Manifest workloads heavy on %(name)s-style templates (Helm/Kubernetes-flavored configs) emit many such ASCII-safe strings that go on to be rendered as JSON, so the cost compounds. This is the second of two main sources of "ASCII-safe-but-flagged-unsafe" strings in those workloads (the first, std.join, is companion PR #858).

Modification

sjsonnet/src/sjsonnet/Format.scala:

  • RuntimeFormat.literalsAsciiSafe — new field, computed once at parse time by scanning the leading literal + every inter-spec literal segment via Platform.isAsciiJsonSafe. Cached alongside the parsed format, so each format string pays the literal-scan cost exactly once and amortizes across every use of that cached RuntimeFormat.
  • Per-spec ASCII-safety check at format time, two helpers:
    • simpleStringValueAsciiSafe(rawVal) for %(name)s simple-named-string paths.
    • specOutputAsciiSafe(rawVal, conversion) for the general path: strings forward _asciiSafe; numerics/booleans/null are ASCII (numerics under %c depend on the codepoint range); Val.Arr / Val.Obj (rendered via Renderer) are conservatively treated as non-ASCII.
  • Format.format returns Val.Str — both the string-input and pre-parsed-chunks overloads, plus formatSimpleNamedString. The _asciiSafe flag is set at construction via Val.Str.asciiSafe(pos, s) when literals + all spec outputs are ASCII-safe; otherwise the regular Val.Str(pos, s) constructor is used.
  • Callers updated to drop the redundant Val.Str(pos, ...) wrapper:
    • Evaluator: the % binary operator
    • MathModule: std.mod string fallback
    • StringModule: std.format
    • Format.PartialApplyFmt: static-folded format closure

sjsonnet/test/resources/new_test_suite/format_asciisafe_propagation.jsonnet — regression test covering simple %(name)s fast path, general %s/%d/%x/%o/%c/%.2f conversions, mixed ASCII literals + non-ASCII string values, and a std.manifestJson roundtrip exercising the ByteRenderer fast-path.

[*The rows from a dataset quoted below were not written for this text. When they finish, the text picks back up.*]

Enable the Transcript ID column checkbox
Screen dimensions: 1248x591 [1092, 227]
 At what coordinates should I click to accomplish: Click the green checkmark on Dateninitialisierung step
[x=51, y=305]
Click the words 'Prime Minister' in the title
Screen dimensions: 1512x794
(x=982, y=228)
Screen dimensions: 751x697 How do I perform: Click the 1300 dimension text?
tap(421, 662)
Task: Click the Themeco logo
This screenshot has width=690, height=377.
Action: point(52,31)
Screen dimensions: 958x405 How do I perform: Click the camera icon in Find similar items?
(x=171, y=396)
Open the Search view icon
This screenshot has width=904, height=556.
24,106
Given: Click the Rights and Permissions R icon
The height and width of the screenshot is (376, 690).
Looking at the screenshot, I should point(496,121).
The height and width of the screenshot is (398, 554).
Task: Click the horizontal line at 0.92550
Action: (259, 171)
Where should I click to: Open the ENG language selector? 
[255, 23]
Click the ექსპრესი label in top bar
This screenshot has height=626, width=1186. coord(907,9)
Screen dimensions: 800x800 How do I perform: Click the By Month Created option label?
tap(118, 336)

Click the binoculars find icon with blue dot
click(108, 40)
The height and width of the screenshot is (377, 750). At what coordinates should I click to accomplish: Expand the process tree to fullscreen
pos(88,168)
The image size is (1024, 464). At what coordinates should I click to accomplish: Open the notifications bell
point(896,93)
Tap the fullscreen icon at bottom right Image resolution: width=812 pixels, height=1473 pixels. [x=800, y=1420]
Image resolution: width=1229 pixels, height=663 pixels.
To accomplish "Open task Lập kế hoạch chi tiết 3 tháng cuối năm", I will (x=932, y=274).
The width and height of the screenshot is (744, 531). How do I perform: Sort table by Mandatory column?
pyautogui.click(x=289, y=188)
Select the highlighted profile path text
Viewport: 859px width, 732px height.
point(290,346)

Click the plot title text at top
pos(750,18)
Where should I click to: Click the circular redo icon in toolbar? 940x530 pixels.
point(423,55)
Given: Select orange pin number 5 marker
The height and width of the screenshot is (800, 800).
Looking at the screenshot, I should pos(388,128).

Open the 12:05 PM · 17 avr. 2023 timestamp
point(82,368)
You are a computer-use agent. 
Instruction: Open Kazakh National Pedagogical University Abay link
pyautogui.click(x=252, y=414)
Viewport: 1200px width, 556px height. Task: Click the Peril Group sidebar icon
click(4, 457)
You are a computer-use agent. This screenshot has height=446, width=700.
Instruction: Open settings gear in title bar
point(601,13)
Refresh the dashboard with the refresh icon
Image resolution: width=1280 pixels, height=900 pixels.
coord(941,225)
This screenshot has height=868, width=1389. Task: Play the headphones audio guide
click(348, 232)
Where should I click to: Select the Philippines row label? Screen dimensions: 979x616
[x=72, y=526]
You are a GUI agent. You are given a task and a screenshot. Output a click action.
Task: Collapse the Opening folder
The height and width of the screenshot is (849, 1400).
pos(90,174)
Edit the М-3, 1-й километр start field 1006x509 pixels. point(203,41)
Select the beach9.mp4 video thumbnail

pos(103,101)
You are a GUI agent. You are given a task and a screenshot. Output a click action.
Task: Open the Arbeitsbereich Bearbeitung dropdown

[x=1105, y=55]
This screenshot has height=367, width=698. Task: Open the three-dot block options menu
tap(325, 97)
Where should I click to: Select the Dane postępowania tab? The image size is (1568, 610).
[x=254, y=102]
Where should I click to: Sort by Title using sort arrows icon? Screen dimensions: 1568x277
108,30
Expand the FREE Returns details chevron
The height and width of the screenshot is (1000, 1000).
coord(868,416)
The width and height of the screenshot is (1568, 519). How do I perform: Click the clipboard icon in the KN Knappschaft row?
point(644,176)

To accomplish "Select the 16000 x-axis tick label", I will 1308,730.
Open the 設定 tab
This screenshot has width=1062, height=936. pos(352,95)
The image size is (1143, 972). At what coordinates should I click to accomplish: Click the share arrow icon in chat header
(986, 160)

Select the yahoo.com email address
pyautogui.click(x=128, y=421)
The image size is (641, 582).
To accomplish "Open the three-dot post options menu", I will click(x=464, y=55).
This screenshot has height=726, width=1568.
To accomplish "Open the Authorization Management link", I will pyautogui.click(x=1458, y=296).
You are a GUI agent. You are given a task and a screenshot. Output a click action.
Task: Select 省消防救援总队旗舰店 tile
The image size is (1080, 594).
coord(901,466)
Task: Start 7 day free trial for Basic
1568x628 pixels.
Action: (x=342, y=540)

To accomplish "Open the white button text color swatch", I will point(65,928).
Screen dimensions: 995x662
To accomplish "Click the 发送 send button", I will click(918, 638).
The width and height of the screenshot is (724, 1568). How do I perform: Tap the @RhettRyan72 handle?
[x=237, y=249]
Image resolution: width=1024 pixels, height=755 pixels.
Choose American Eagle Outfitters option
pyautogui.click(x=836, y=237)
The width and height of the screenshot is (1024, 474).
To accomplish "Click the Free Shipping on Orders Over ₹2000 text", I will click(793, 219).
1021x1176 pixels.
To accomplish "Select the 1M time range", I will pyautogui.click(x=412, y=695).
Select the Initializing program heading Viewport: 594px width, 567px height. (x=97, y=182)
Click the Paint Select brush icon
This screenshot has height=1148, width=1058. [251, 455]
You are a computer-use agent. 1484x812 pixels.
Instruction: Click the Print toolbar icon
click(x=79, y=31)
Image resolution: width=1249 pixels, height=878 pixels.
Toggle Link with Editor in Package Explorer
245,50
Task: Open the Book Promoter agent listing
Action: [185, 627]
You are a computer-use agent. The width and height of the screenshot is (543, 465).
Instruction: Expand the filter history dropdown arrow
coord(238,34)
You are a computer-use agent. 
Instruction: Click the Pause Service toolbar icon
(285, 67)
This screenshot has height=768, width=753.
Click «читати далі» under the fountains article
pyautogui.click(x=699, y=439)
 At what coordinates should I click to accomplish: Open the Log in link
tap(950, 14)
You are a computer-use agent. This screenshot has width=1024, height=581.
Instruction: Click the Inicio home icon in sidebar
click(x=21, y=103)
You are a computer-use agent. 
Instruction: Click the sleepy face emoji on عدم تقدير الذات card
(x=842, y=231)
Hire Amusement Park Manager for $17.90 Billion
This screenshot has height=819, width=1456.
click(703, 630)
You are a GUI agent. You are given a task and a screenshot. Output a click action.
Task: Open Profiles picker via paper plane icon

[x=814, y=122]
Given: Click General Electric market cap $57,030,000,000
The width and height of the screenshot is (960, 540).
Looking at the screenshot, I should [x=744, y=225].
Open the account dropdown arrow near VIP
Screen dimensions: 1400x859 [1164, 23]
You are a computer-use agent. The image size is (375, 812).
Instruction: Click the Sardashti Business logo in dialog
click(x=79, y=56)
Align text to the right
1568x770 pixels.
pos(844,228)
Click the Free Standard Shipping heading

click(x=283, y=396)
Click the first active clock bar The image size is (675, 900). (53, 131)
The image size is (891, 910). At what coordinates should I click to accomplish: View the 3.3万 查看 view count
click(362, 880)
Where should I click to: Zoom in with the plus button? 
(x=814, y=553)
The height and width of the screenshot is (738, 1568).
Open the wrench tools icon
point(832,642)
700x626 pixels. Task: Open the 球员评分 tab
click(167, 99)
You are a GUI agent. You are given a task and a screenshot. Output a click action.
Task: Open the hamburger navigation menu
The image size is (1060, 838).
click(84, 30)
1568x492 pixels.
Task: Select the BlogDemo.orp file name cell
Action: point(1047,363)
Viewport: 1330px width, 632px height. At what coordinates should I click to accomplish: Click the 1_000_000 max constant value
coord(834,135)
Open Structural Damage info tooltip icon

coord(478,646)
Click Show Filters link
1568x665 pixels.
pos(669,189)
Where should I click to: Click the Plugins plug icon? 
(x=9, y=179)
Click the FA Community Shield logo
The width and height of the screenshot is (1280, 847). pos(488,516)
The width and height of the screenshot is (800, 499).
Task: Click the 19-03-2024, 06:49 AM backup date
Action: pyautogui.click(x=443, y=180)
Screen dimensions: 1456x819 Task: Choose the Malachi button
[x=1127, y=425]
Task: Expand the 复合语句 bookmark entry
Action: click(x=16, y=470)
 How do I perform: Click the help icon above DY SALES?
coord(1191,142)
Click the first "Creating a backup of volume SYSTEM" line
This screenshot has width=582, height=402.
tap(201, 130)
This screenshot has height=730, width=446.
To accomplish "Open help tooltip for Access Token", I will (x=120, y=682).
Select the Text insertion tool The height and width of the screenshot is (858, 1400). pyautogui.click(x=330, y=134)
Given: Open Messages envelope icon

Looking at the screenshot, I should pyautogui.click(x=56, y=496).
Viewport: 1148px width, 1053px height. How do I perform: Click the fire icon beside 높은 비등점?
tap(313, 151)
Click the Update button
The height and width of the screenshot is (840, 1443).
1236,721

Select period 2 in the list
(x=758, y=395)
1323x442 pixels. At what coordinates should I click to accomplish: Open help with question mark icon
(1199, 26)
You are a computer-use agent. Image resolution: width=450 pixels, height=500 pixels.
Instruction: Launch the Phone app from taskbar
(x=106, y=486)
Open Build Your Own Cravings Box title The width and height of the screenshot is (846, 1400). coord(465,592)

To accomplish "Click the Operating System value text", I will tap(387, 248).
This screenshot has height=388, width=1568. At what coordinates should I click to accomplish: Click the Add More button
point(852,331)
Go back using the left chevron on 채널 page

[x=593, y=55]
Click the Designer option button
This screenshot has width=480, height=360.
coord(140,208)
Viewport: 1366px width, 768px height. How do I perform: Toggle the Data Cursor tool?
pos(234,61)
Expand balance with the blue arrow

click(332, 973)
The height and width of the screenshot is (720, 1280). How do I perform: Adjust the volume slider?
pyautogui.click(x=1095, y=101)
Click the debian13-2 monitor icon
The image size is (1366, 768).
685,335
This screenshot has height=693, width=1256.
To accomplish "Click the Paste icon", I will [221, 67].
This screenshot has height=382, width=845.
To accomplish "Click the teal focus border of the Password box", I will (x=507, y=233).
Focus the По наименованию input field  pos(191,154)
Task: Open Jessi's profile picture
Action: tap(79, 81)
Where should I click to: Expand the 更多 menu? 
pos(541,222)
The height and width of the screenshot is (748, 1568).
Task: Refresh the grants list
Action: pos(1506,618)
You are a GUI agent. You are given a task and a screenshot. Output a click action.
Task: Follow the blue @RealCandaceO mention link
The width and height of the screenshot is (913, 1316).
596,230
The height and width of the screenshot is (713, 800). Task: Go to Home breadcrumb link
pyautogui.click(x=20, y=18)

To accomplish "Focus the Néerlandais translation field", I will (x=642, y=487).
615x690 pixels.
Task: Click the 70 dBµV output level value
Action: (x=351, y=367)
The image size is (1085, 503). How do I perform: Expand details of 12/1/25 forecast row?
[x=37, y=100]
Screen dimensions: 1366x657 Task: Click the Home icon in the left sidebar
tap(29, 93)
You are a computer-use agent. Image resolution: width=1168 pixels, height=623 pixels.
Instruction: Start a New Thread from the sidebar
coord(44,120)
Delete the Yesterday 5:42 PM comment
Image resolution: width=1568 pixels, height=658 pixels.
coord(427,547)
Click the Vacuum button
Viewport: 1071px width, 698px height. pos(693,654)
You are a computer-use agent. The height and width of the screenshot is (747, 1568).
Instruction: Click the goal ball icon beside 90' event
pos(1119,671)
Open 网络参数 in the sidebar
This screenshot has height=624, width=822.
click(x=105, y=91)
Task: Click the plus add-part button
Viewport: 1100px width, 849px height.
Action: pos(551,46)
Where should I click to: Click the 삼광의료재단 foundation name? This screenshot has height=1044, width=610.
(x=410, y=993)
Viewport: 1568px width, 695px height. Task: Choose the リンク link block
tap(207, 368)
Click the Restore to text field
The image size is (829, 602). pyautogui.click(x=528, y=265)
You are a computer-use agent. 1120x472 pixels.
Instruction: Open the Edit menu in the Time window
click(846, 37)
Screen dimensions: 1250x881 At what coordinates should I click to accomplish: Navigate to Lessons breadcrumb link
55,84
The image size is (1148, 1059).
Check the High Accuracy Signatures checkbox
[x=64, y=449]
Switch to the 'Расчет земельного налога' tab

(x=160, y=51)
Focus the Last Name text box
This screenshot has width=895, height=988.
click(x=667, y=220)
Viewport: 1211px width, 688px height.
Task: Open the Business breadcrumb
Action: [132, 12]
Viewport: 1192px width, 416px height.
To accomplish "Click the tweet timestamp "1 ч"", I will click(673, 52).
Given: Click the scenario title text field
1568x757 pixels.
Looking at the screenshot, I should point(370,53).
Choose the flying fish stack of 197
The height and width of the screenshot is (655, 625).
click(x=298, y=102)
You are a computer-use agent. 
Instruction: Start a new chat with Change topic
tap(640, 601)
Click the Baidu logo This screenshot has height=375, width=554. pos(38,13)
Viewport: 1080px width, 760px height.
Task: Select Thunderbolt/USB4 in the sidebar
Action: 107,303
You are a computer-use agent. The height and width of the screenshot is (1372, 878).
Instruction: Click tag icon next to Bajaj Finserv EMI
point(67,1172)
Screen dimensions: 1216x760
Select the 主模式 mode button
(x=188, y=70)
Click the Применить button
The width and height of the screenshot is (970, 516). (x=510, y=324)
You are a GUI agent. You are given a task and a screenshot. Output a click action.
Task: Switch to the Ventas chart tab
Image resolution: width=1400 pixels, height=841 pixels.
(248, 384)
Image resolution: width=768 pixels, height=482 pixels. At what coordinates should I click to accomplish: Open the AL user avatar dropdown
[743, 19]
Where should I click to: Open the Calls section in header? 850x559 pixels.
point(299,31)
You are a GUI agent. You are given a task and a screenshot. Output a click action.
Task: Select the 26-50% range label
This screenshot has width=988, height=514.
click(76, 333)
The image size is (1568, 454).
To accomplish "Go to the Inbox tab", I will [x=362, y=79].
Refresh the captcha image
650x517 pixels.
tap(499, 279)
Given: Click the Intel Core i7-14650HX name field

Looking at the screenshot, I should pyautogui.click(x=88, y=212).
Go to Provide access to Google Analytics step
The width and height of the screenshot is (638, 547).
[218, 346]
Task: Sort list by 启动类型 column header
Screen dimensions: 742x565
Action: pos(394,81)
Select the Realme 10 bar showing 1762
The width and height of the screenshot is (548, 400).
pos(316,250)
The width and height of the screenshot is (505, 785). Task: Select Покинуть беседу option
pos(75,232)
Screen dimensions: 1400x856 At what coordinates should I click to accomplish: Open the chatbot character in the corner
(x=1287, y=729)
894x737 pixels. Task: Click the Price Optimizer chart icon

Format-time overhead is two boolean ANDs per spec; literal scanning happens once at parse time.

Result

Benchmarked on Apple Silicon, Zulu JDK 21.0.10, -Xmx4G -XX:+UseG1GC -Xss100m, 3 forks × (3 warmup + 5 measurement) iterations.

JMH bench.runRegressions (averaged over 3 forks, ms/op, lower is better):

Benchmark master #860 Δ
cpp_suite/large_string_template 0.724 ± 0.038 0.777 ± 0.229 (CIs overlap; cleanest fork: 0.695 → 0.683, −1.7%)
jdk17_suite/repeat_format 0.155 ± 0.032 0.138 ± 0.016 −11.0%
go_suite/manifestJsonEx 0.074 ± 0.042 0.052 ± 0.001 −29.7%

JMH large_string_template mean is dominated by thermal/GC outliers on Apple Silicon (note Fork 2's last two iterations spiked to 0.857 / 1.481 ms while Forks 1 & 3 ran cleanly around 0.683 ms). The per-fork minimums and the cleanest fork consistently show the PR ahead. Confirmed via hyperfine.

hyperfine (30 runs, 5 warmup, full-binary including JVM startup, ms, lower is better):

Benchmark master #860 Speedup
large_string_template 278.6 ± 79.6 229.5 ± 2.6 1.21× ± 0.35
repeat_format 594.9 ± 66.7 580.9 ± 16.3 1.02× ± 0.12
manifestJsonEx 222.7 ± 3.1 223.8 ± 2.2 parity (50 µs workload buried under ~220 ms JVM startup)

Hyperfine on manifestJsonEx is dominated by JVM startup; JMH (which excludes startup) is the trustworthy signal there and shows ~30%.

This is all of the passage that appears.